Padangkita.com – Pemerintah kerajaan Maroko mencoba menjalin kerja sama dengan Pemerintah Kota bukittinggi untuk menerapkan sister city. Hal tersebut disampaikan oleh Duta Besar Republik Indonesia untuk Maroko E.D. Syarief Syamsuri saat mengunjungi kota Bukittinggi.

Syarief Syamsuri menjelaskan, pemerintah kerajaan Maroko sangat tertarik untuk mencoba menjalin kerjasama Province Sister dengan provinsi Sumatera Barat. Hal ini akan ditindak lanjuti dengan kunjungan Gubernur Sumatera Barat ke Maroko yang diperkirakan pada bulan Juni mendatang.

“Disamping provinsi, kita juga mengharapkan ada daerah kabupaten atau kota di Sumatera Barat menjalin kerjasama dengan salah satu kota di Maroko. Bukittinggi menurut kami cukup berpeluang,” katanya dikutip dari humas, Senin (26/02/2018).

Untuk merealiasikan hal tersebut, akan ada tahapan lanjutan, penilaian dari tim dan pembicaraan lanjutan, terkait apa apa saja yang bisa dikerjasamakan terkait Sister City, itu jika Bukittinggi dapat dipilih dan juga memiliki kesamaan dengan salah satu daerah di Maroko nantinya.

Sementara itu, Wakil Walikota Bukittinggi, Irwandi menyambut baik harapan dan peluang yang ditawarkan tersebut karena merupakan salah satu kesempatan untuk lebih mengenalkan Bukittinggi dimata dunia.

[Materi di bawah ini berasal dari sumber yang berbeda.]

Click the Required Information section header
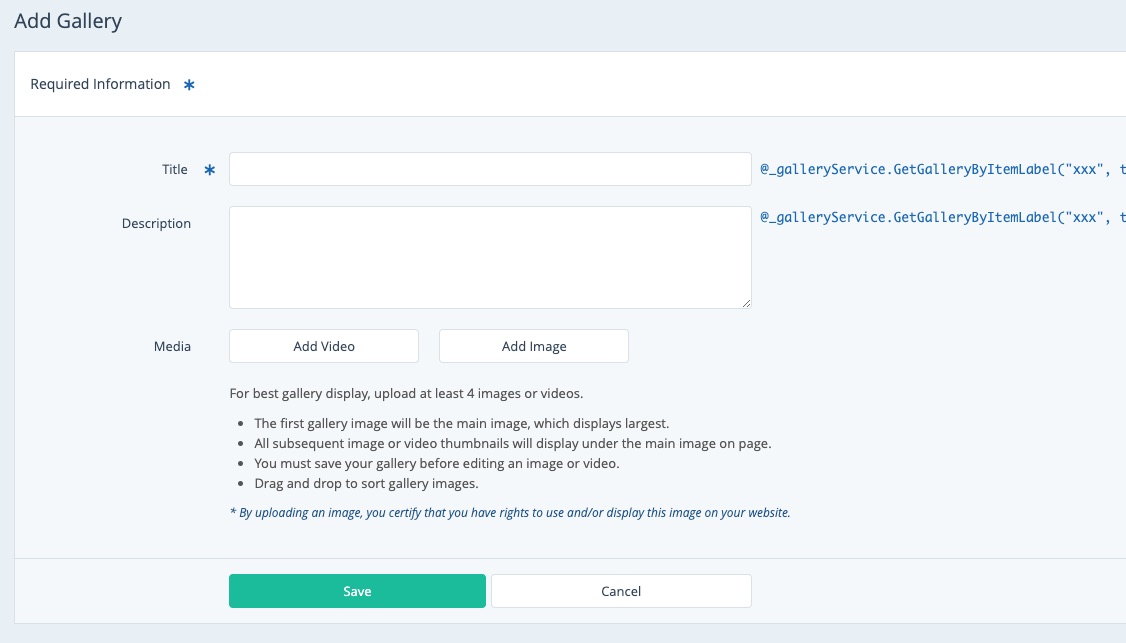This screenshot has width=1126, height=643. tap(100, 85)
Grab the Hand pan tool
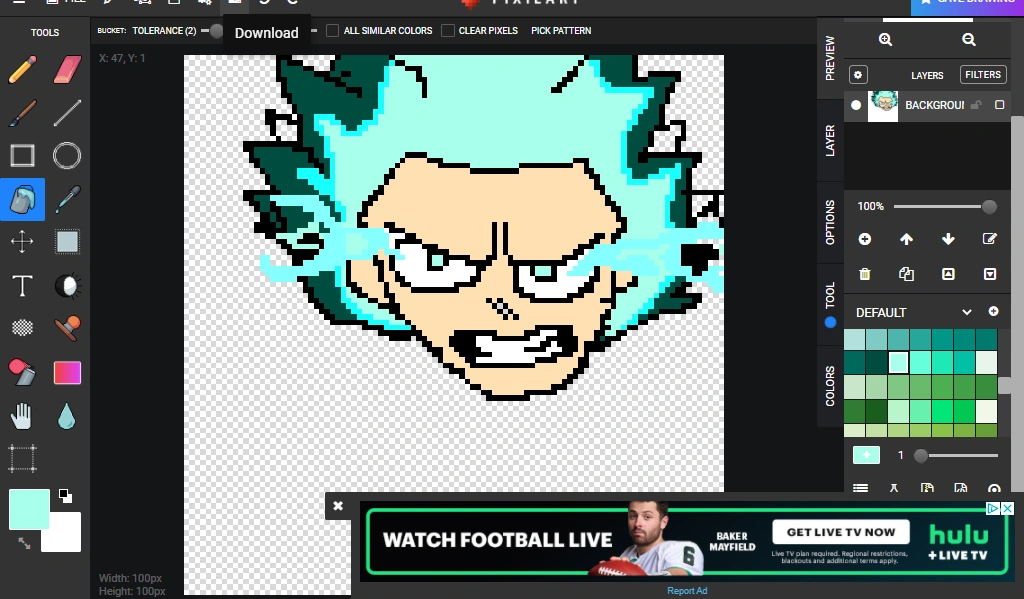The height and width of the screenshot is (599, 1024). 21,415

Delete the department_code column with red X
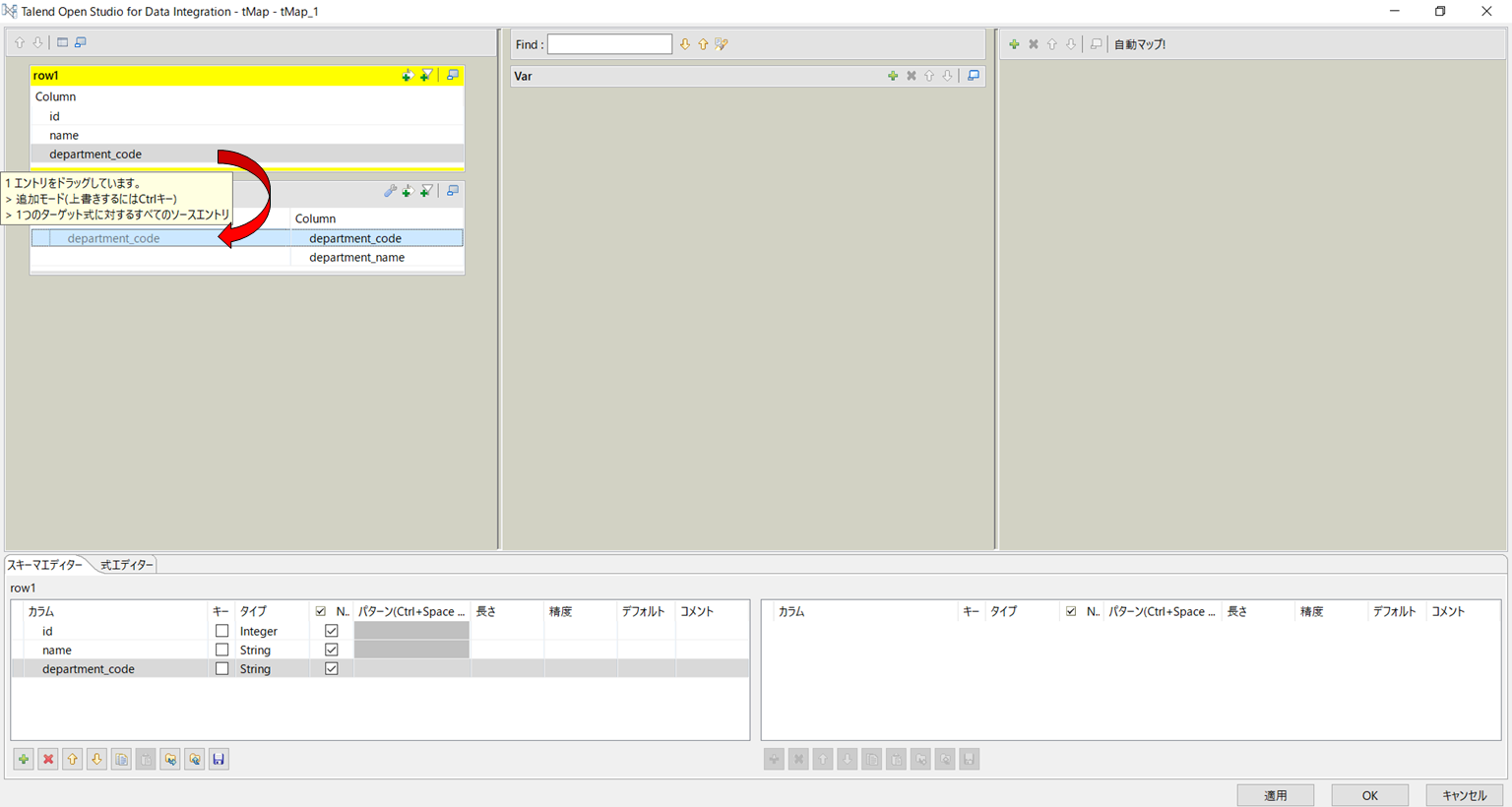[x=47, y=759]
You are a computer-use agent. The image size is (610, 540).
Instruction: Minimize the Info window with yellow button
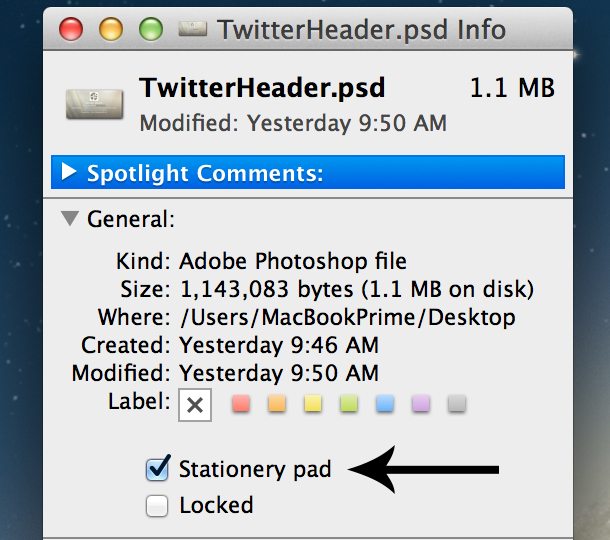[111, 29]
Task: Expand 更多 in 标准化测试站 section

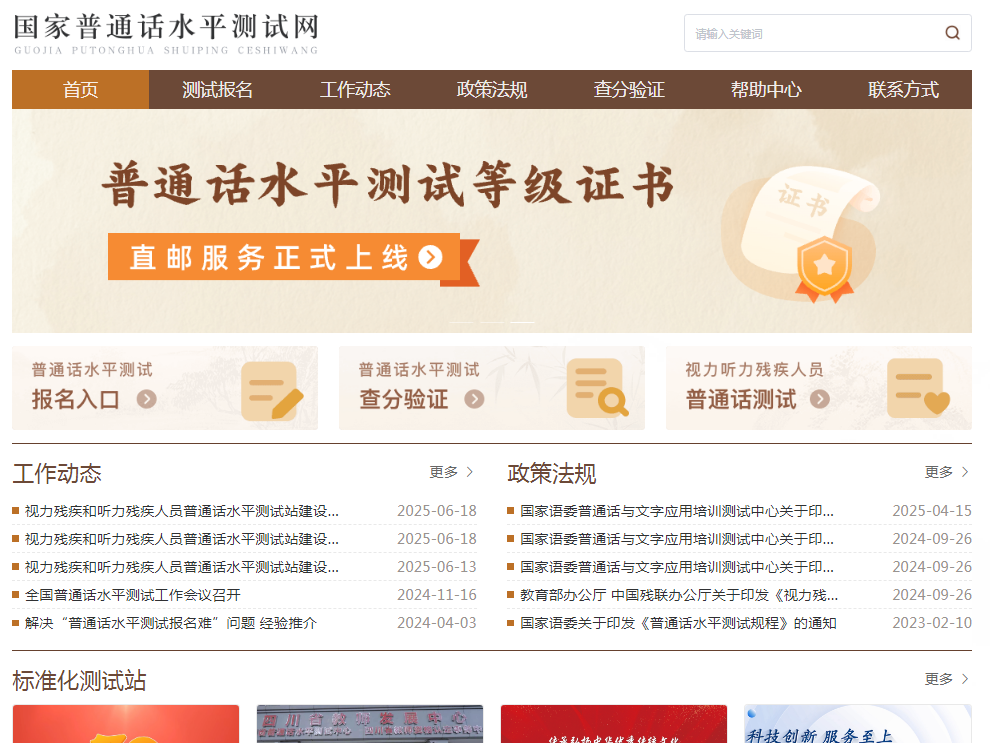Action: (x=946, y=679)
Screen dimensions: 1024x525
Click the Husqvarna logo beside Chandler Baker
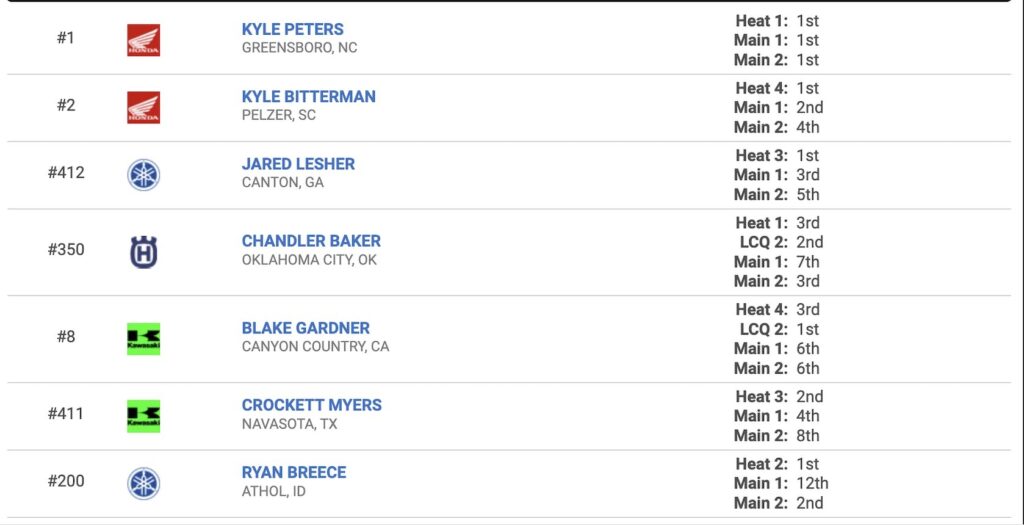tap(144, 252)
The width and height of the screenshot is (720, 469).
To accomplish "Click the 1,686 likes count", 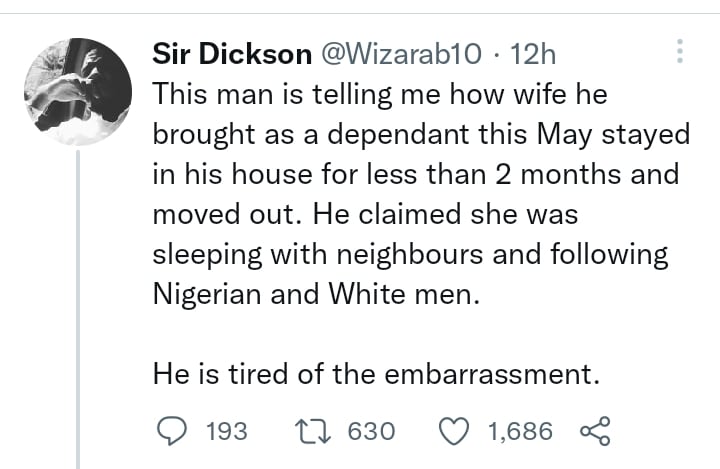I will click(x=520, y=431).
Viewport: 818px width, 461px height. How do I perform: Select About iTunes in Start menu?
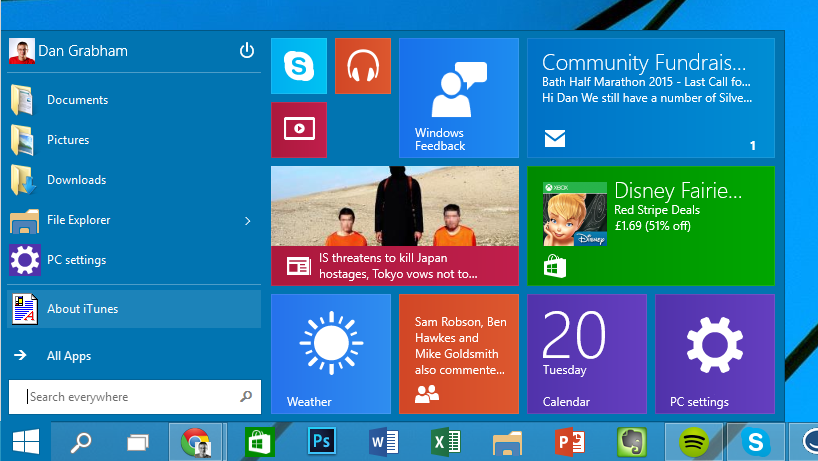pos(82,309)
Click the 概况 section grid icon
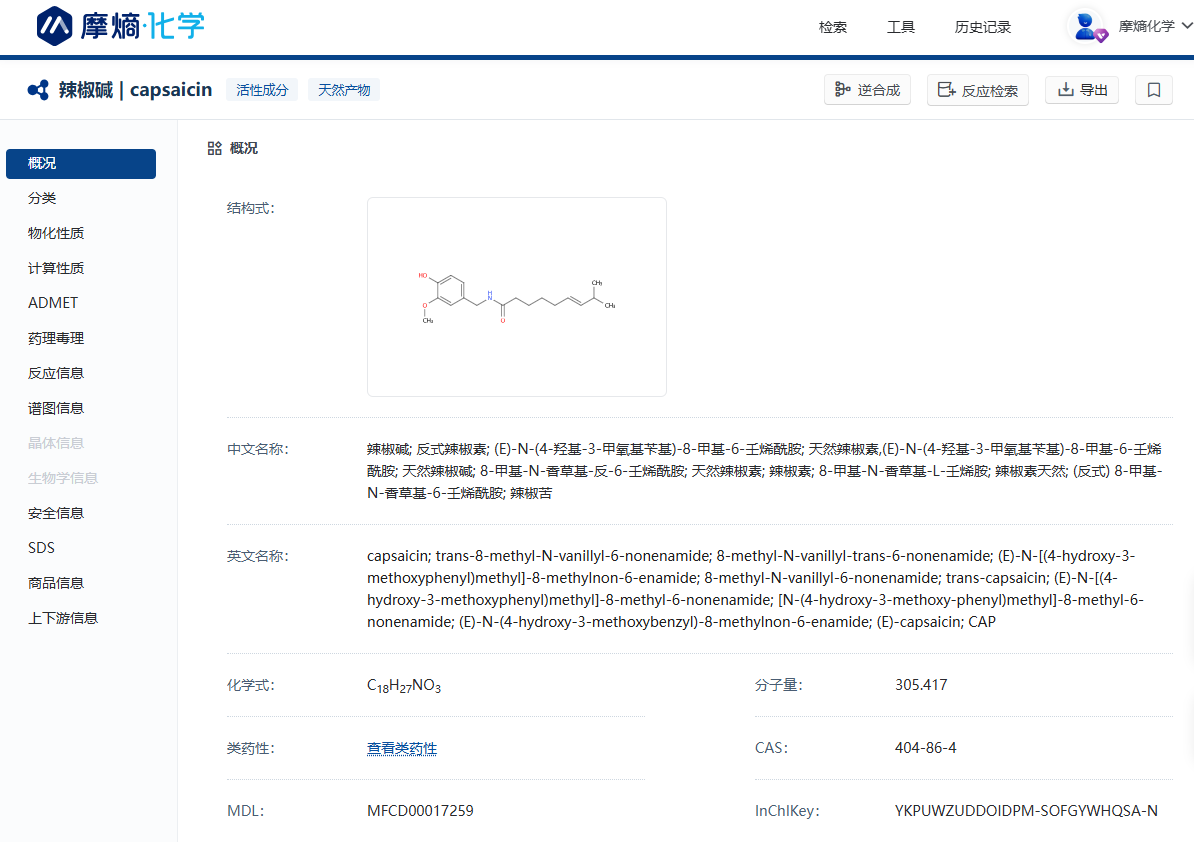The image size is (1194, 842). (214, 148)
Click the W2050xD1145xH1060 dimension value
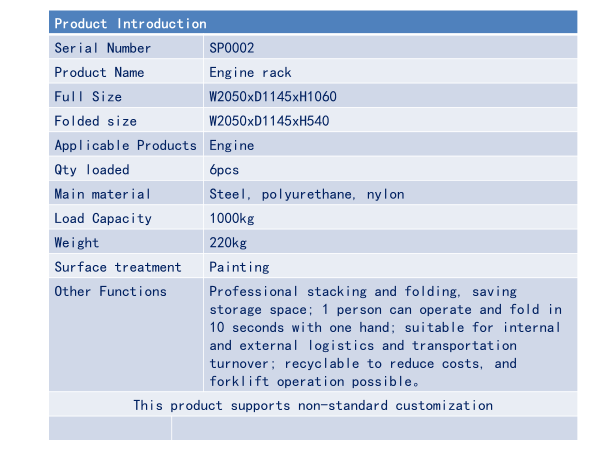The width and height of the screenshot is (600, 450). 273,96
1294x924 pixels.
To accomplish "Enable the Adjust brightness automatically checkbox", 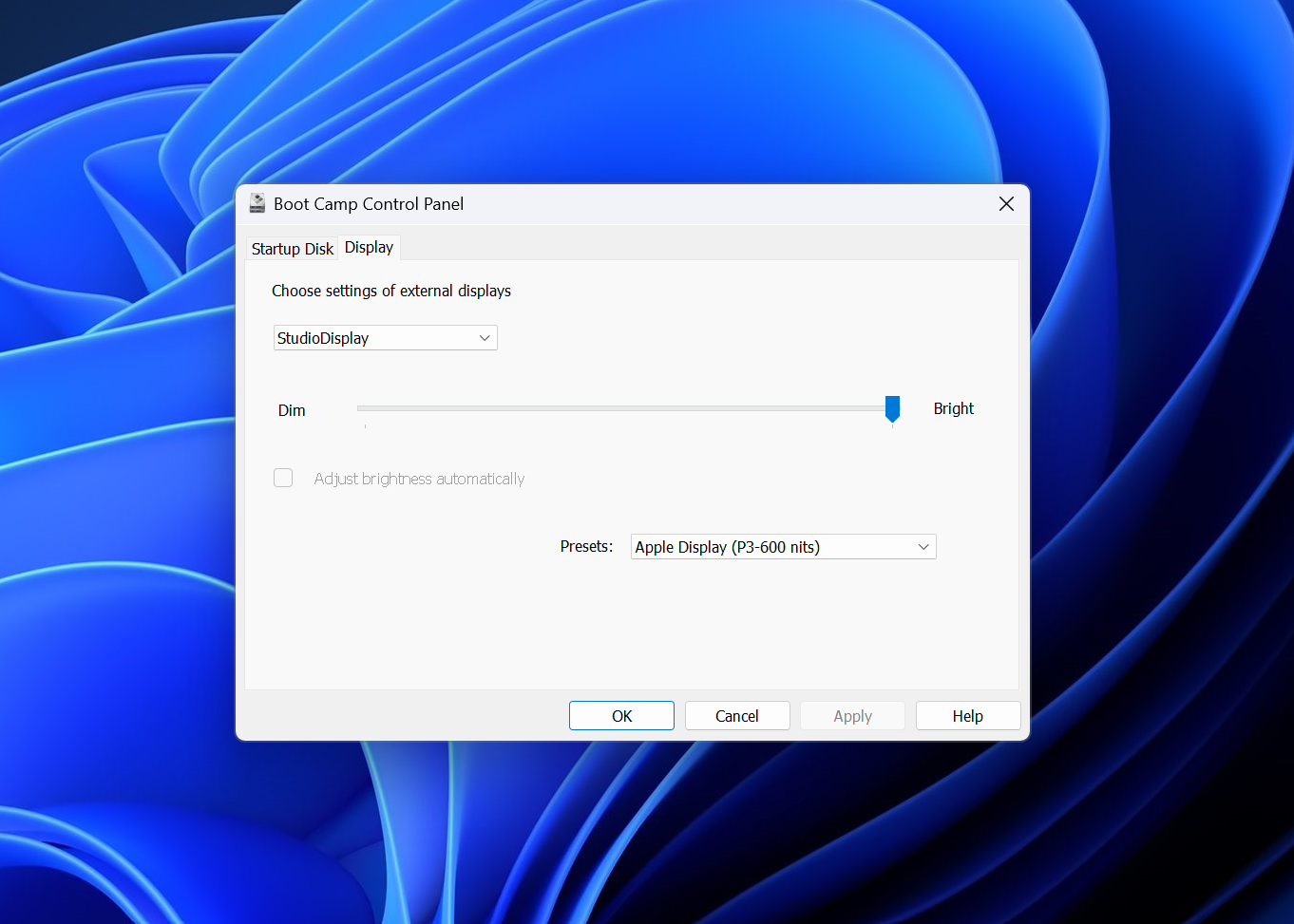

Saat ini Pemko Bukittinggi terus berupaya mengenalkan potensi yang dimiliki baik wisata, budaya dan pendidikan kepihak luar, sehingga Kota Bukittinggi maki dikenal luas diseluruh bidang.

“Kami sangat menyambut baik kedatangan Duta Besar Indonesia untuk Maroko ke Bukittinggi. Segala sesuatunya nanti akan dibicarakan dengan Walikota. Kita akan liat manfaatnya untuk kota Bukittinggi. Apa saja yang memungkinkan untuk kita tawarkan, sehingga jika kerjasama terjalin nantinya, akan membawa dampak positif yang besar bagi kota dan masyarakat Bukittinggi,” ungkapnya.

Salah satu langkah agar Bukittinggi lebih dikenal dunia, lanjut Irwandi, Bukittinggi harus masuk kedalam salah satu paket bagi travel agent untuk ditawarkan kepada wisatawan.

“Jika Bukittinggi masuk paket dalam travel agent, tentu akan menambah ketertarikan bagi negara lain untuk datang ke Bukittinggi. Tidak hanya Maroko, tentu daerah lain juga semakin tertarik. Sehingga tercipta image, jika tidak ke Bukittinggi berarti belum pernah masuk ke Asia Tenggara. Itu yang harus diupayakan,” jelasnya.